Print the listing below exactly as written.

**** DATA RECORDS ****

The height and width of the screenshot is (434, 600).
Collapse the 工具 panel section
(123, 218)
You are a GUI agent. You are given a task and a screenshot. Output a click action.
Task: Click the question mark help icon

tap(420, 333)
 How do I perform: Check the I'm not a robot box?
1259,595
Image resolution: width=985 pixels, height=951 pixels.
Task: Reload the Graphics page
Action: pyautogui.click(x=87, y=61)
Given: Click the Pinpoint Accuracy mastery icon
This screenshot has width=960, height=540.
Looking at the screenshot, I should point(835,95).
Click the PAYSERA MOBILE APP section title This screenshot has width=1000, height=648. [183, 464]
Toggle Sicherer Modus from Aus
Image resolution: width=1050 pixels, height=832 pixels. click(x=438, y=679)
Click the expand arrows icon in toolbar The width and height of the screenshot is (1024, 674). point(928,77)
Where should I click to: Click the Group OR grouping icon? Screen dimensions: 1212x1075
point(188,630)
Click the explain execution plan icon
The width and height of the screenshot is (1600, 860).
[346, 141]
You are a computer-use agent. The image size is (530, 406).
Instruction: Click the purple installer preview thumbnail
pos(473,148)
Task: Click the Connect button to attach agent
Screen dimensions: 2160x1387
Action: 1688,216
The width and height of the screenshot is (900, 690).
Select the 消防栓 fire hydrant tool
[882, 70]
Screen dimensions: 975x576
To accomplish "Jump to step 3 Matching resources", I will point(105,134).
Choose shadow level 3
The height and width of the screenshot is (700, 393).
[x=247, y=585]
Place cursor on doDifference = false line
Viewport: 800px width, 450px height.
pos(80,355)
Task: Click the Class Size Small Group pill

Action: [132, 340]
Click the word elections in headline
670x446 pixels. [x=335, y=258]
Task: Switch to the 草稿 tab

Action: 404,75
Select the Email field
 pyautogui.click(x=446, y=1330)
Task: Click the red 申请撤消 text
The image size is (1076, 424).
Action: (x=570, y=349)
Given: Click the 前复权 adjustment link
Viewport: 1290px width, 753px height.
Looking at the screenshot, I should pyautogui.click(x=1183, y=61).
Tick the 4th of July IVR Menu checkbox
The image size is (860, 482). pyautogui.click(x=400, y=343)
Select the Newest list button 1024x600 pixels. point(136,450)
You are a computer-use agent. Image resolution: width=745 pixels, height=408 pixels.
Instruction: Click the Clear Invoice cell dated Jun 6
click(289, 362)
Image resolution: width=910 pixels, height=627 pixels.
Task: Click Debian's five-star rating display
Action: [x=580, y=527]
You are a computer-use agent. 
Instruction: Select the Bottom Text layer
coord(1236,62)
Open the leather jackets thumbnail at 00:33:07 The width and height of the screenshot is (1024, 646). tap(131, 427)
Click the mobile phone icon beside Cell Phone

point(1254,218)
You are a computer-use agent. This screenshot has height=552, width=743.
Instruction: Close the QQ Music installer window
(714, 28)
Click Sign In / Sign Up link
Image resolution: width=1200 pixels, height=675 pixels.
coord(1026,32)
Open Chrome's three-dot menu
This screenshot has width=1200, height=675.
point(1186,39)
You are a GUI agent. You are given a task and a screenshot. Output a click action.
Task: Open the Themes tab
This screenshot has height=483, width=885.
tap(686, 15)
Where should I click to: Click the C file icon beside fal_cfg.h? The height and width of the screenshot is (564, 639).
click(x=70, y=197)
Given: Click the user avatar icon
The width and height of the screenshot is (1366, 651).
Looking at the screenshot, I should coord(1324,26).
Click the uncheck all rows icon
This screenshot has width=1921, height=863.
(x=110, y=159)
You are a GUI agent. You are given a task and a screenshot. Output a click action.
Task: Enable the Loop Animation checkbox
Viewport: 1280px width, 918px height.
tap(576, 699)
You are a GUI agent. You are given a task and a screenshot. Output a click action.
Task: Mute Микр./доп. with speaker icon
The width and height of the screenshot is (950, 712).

****

RESULT BELOW ▸
The height and width of the screenshot is (434, 600).
Collapse the 工具 panel section
(123, 218)
You are a GUI agent. You are given a task and a screenshot. Output a click action.
Task: Click the question mark help icon

tap(420, 333)
 How do I perform: Check the I'm not a robot box?
1259,595
Image resolution: width=985 pixels, height=951 pixels.
Task: Reload the Graphics page
Action: pyautogui.click(x=87, y=61)
Given: Click the Pinpoint Accuracy mastery icon
This screenshot has width=960, height=540.
Looking at the screenshot, I should point(835,95).
Click the PAYSERA MOBILE APP section title This screenshot has width=1000, height=648. [183, 464]
Toggle Sicherer Modus from Aus
Image resolution: width=1050 pixels, height=832 pixels. click(x=438, y=679)
Click the expand arrows icon in toolbar The width and height of the screenshot is (1024, 674). point(928,77)
Where should I click to: Click the Group OR grouping icon? Screen dimensions: 1212x1075
point(188,630)
Click the explain execution plan icon
The width and height of the screenshot is (1600, 860).
[346, 141]
You are a computer-use agent. The image size is (530, 406).
Instruction: Click the purple installer preview thumbnail
pos(473,148)
Task: Click the Connect button to attach agent
Screen dimensions: 2160x1387
Action: 1688,216
The width and height of the screenshot is (900, 690).
Select the 消防栓 fire hydrant tool
[882, 70]
Screen dimensions: 975x576
To accomplish "Jump to step 3 Matching resources", I will point(105,134).
Choose shadow level 3
The height and width of the screenshot is (700, 393).
[x=247, y=585]
Place cursor on doDifference = false line
Viewport: 800px width, 450px height.
pos(80,355)
Task: Click the Class Size Small Group pill

Action: [132, 340]
Click the word elections in headline
670x446 pixels. [x=335, y=258]
Task: Switch to the 草稿 tab

Action: 404,75
Select the Email field
 pyautogui.click(x=446, y=1330)
Task: Click the red 申请撤消 text
The image size is (1076, 424).
Action: (x=570, y=349)
Given: Click the 前复权 adjustment link
Viewport: 1290px width, 753px height.
Looking at the screenshot, I should pyautogui.click(x=1183, y=61).
Tick the 4th of July IVR Menu checkbox
The image size is (860, 482). pyautogui.click(x=400, y=343)
Select the Newest list button 1024x600 pixels. point(136,450)
You are a computer-use agent. Image resolution: width=745 pixels, height=408 pixels.
Instruction: Click the Clear Invoice cell dated Jun 6
click(289, 362)
Image resolution: width=910 pixels, height=627 pixels.
Task: Click Debian's five-star rating display
Action: [x=580, y=527]
You are a computer-use agent. 
Instruction: Select the Bottom Text layer
coord(1236,62)
Open the leather jackets thumbnail at 00:33:07 The width and height of the screenshot is (1024, 646). tap(131, 427)
Click the mobile phone icon beside Cell Phone

point(1254,218)
You are a computer-use agent. This screenshot has height=552, width=743.
Instruction: Close the QQ Music installer window
(714, 28)
Click Sign In / Sign Up link
Image resolution: width=1200 pixels, height=675 pixels.
coord(1026,32)
Open Chrome's three-dot menu
This screenshot has width=1200, height=675.
point(1186,39)
You are a GUI agent. You are given a task and a screenshot. Output a click action.
Task: Open the Themes tab
This screenshot has height=483, width=885.
tap(686, 15)
Where should I click to: Click the C file icon beside fal_cfg.h? The height and width of the screenshot is (564, 639).
click(x=70, y=197)
Given: Click the user avatar icon
The width and height of the screenshot is (1366, 651).
Looking at the screenshot, I should coord(1324,26).
Click the uncheck all rows icon
This screenshot has width=1921, height=863.
(x=110, y=159)
You are a GUI agent. You are given a task and a screenshot. Output a click action.
Task: Enable the Loop Animation checkbox
Viewport: 1280px width, 918px height.
tap(576, 699)
You are a GUI agent. You are given a task and a screenshot. Output a click action.
Task: Mute Микр./доп. with speaker icon
The width and height of the screenshot is (950, 712).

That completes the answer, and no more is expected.